**WORK TO DO:** Give the lines between the one holding "septiembre 2014 (44, 1827)" and the one holding "Storie (264, 1913)", inclusive, again with "septiembre" switched to "setiembre" and everything else unchanged.

----------------------------------------

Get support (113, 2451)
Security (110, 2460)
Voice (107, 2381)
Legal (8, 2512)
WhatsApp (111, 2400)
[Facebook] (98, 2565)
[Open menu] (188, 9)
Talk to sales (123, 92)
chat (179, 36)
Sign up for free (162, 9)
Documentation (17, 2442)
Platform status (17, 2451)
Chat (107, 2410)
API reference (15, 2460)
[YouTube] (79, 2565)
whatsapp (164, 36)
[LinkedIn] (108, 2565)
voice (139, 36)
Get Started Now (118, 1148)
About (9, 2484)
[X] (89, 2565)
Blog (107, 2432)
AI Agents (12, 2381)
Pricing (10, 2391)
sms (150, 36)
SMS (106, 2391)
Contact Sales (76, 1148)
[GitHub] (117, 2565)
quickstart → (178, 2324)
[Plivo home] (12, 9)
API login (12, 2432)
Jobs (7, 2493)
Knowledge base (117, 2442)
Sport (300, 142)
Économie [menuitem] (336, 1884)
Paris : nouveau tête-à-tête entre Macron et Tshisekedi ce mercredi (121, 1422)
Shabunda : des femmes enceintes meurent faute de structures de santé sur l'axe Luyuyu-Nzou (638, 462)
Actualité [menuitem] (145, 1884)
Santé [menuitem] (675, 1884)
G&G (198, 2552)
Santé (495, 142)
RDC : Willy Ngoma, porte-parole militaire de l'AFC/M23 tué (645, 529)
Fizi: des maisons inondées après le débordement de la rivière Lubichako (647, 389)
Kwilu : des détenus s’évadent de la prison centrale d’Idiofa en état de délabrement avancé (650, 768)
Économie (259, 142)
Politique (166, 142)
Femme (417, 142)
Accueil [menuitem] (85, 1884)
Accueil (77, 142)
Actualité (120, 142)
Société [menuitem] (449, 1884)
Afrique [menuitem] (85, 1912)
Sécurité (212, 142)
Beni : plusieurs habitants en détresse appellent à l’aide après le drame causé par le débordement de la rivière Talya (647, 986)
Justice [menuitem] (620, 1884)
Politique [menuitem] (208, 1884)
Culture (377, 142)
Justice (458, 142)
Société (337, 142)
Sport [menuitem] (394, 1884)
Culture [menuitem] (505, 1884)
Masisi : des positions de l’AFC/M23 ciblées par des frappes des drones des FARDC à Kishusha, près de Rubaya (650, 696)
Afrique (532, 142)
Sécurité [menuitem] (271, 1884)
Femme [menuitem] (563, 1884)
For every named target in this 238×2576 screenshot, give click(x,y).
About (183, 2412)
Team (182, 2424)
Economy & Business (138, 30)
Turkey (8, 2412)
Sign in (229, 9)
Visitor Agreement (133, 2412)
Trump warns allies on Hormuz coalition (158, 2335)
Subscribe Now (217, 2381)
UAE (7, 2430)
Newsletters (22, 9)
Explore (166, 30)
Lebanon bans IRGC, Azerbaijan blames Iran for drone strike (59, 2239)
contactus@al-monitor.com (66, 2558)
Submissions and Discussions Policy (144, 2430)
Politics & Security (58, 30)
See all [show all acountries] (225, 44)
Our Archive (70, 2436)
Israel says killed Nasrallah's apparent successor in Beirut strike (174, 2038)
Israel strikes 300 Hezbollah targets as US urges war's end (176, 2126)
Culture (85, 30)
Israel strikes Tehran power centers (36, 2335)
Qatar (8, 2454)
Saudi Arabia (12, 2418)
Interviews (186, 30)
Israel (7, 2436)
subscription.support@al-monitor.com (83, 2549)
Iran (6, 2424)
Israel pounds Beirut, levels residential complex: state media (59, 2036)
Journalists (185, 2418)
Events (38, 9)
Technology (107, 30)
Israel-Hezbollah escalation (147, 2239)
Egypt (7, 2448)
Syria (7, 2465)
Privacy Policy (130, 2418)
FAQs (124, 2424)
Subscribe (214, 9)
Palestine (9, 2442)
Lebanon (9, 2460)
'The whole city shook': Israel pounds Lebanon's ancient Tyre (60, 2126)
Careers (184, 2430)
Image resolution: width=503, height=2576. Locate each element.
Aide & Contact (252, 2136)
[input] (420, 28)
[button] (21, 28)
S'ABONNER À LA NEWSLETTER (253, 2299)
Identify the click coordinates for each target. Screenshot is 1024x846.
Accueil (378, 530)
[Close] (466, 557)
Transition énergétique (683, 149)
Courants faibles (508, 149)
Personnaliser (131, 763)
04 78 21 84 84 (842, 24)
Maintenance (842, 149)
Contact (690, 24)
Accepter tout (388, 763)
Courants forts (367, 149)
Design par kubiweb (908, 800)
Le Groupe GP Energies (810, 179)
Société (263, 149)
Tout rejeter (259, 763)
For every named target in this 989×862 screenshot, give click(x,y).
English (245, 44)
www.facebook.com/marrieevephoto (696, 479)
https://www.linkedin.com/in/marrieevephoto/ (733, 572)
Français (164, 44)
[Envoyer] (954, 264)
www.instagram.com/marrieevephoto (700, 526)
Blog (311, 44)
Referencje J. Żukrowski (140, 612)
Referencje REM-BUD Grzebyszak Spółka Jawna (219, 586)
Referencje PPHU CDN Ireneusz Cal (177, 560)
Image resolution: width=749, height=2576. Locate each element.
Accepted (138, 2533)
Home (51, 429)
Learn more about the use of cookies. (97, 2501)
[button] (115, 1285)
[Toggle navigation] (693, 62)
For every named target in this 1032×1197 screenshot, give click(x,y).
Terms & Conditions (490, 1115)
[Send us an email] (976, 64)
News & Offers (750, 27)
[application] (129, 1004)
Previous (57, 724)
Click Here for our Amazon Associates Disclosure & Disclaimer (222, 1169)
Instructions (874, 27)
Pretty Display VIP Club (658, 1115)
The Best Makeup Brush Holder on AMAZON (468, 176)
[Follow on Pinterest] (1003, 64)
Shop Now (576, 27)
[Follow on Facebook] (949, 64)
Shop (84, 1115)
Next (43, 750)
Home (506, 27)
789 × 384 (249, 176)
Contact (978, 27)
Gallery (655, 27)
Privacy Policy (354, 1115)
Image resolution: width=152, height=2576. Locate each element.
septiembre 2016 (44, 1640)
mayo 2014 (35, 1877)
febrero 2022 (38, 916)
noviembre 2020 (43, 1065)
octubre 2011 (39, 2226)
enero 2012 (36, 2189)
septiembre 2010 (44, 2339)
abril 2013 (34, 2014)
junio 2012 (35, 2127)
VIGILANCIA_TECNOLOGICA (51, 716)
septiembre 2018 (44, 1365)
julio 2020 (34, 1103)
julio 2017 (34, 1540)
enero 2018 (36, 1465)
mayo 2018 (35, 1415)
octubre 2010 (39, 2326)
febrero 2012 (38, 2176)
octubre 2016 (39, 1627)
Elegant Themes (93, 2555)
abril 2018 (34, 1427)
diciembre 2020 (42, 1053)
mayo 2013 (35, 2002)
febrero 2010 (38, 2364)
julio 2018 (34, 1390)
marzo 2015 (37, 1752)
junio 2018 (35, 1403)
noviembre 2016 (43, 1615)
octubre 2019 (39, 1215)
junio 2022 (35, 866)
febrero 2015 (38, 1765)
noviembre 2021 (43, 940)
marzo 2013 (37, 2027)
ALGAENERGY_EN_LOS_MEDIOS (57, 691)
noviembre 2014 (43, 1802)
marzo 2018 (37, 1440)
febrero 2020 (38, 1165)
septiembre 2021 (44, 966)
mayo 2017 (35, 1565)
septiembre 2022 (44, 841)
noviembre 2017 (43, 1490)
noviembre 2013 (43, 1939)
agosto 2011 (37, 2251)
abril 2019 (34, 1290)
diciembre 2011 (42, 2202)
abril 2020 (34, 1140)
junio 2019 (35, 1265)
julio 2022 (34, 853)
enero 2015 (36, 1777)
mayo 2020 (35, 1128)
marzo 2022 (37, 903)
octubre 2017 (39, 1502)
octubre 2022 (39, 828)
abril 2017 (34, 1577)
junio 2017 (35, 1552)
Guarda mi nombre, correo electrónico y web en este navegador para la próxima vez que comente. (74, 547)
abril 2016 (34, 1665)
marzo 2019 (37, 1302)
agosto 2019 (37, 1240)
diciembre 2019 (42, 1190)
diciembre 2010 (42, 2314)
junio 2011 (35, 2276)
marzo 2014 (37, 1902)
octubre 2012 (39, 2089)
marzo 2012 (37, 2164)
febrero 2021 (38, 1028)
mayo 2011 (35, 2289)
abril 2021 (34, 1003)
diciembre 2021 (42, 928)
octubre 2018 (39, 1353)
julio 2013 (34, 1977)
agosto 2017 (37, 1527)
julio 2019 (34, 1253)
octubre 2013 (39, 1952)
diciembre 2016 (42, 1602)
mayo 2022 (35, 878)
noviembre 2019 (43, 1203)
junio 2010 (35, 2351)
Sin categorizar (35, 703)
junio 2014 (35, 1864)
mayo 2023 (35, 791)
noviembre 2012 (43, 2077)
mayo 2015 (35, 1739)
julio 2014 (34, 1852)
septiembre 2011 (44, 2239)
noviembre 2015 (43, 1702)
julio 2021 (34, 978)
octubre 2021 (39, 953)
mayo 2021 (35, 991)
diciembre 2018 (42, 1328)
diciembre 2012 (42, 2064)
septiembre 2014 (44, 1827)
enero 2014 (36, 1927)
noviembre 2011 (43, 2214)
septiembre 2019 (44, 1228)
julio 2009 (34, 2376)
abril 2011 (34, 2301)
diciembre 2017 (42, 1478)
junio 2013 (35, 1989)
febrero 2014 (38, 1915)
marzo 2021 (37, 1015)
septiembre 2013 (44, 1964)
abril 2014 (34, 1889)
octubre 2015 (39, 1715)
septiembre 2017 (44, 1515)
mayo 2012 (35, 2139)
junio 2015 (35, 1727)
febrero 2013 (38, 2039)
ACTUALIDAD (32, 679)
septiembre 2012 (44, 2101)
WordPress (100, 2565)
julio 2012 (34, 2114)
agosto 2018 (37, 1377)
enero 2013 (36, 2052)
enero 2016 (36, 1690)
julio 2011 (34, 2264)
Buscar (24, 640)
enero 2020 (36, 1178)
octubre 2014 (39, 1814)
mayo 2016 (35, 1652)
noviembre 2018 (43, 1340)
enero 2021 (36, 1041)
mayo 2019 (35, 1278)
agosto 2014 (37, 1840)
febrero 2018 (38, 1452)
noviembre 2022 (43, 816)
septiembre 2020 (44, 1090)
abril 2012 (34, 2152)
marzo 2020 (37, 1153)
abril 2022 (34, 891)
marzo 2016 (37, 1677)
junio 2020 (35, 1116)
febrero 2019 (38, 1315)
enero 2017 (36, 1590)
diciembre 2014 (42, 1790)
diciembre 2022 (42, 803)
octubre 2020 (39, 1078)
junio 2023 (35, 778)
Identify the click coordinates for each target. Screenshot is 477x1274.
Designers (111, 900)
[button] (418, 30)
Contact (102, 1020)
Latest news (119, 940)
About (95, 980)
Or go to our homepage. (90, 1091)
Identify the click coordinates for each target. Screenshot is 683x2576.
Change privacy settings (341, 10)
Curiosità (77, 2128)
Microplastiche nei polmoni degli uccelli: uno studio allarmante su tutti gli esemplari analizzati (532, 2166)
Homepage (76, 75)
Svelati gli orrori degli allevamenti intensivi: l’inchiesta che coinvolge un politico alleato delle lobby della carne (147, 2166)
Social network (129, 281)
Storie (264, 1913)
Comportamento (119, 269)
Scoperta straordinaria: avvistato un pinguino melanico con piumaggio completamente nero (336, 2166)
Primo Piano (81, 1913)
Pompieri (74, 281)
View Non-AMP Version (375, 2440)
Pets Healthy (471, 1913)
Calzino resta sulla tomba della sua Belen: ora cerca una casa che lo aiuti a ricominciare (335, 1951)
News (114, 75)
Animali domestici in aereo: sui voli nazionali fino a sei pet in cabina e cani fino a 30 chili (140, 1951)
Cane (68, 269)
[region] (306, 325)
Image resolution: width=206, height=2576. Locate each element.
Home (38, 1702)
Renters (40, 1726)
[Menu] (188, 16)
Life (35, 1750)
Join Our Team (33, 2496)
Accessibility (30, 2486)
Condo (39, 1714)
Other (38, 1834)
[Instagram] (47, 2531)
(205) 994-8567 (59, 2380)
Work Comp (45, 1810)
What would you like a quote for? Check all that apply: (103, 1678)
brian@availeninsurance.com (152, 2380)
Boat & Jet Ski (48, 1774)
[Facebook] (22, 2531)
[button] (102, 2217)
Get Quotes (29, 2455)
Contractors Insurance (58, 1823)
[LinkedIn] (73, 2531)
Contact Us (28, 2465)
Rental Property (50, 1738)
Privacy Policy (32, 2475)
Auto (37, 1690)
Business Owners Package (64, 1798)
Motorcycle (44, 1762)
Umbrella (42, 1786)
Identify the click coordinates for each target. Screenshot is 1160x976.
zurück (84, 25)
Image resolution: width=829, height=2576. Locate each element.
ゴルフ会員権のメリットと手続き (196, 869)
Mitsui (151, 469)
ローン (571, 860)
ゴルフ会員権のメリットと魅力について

----------------------------------------

**CORRECT RESULT:**
setiembre 2014 (44, 1827)
enero 2014 (36, 1927)
noviembre 2011 (43, 2214)
setiembre 2019 (44, 1228)
julio 2009 (34, 2376)
abril 2011 (34, 2301)
diciembre 2017 (42, 1478)
junio 2013 (35, 1989)
febrero 2014 (38, 1915)
marzo 2021 (37, 1015)
setiembre 2013 (44, 1964)
abril 2014 (34, 1889)
octubre 2015 (39, 1715)
setiembre 2017 (44, 1515)
mayo 2012 (35, 2139)
junio 2015 (35, 1727)
febrero 2013 (38, 2039)
ACTUALIDAD (32, 679)
setiembre 2012 (44, 2101)
WordPress (100, 2565)
julio 2012 (34, 2114)
agosto 2018 (37, 1377)
enero 2013 (36, 2052)
enero 2016 (36, 1690)
julio 2011 (34, 2264)
Buscar (24, 640)
enero 2020 (36, 1178)
octubre 2014 (39, 1814)
mayo 2016 (35, 1652)
noviembre 2018 (43, 1340)
enero 2021 (36, 1041)
mayo 2019 (35, 1278)
agosto 2014 (37, 1840)
febrero 2018 (38, 1452)
noviembre 2022 (43, 816)
setiembre 2020 (44, 1090)
abril 2012 (34, 2152)
marzo 2020 (37, 1153)
abril 2022 (34, 891)
marzo 2016 (37, 1677)
junio 2020 (35, 1116)
febrero 2019 (38, 1315)
enero 2017 (36, 1590)
diciembre 2014 (42, 1790)
diciembre 2022 (42, 803)
octubre 2020 (39, 1078)
junio 2023 (35, 778)
Identify the click coordinates for each target. Screenshot is 477x1274.
Designers (111, 900)
[button] (418, 30)
Contact (102, 1020)
Latest news (119, 940)
About (95, 980)
Or go to our homepage. (90, 1091)
Identify the click coordinates for each target. Screenshot is 683x2576.
Change privacy settings (341, 10)
Curiosità (77, 2128)
Microplastiche nei polmoni degli uccelli: uno studio allarmante su tutti gli esemplari analizzati (532, 2166)
Homepage (76, 75)
Svelati gli orrori degli allevamenti intensivi: l’inchiesta che coinvolge un politico alleato delle lobby della carne (147, 2166)
Social network (129, 281)
Storie (264, 1913)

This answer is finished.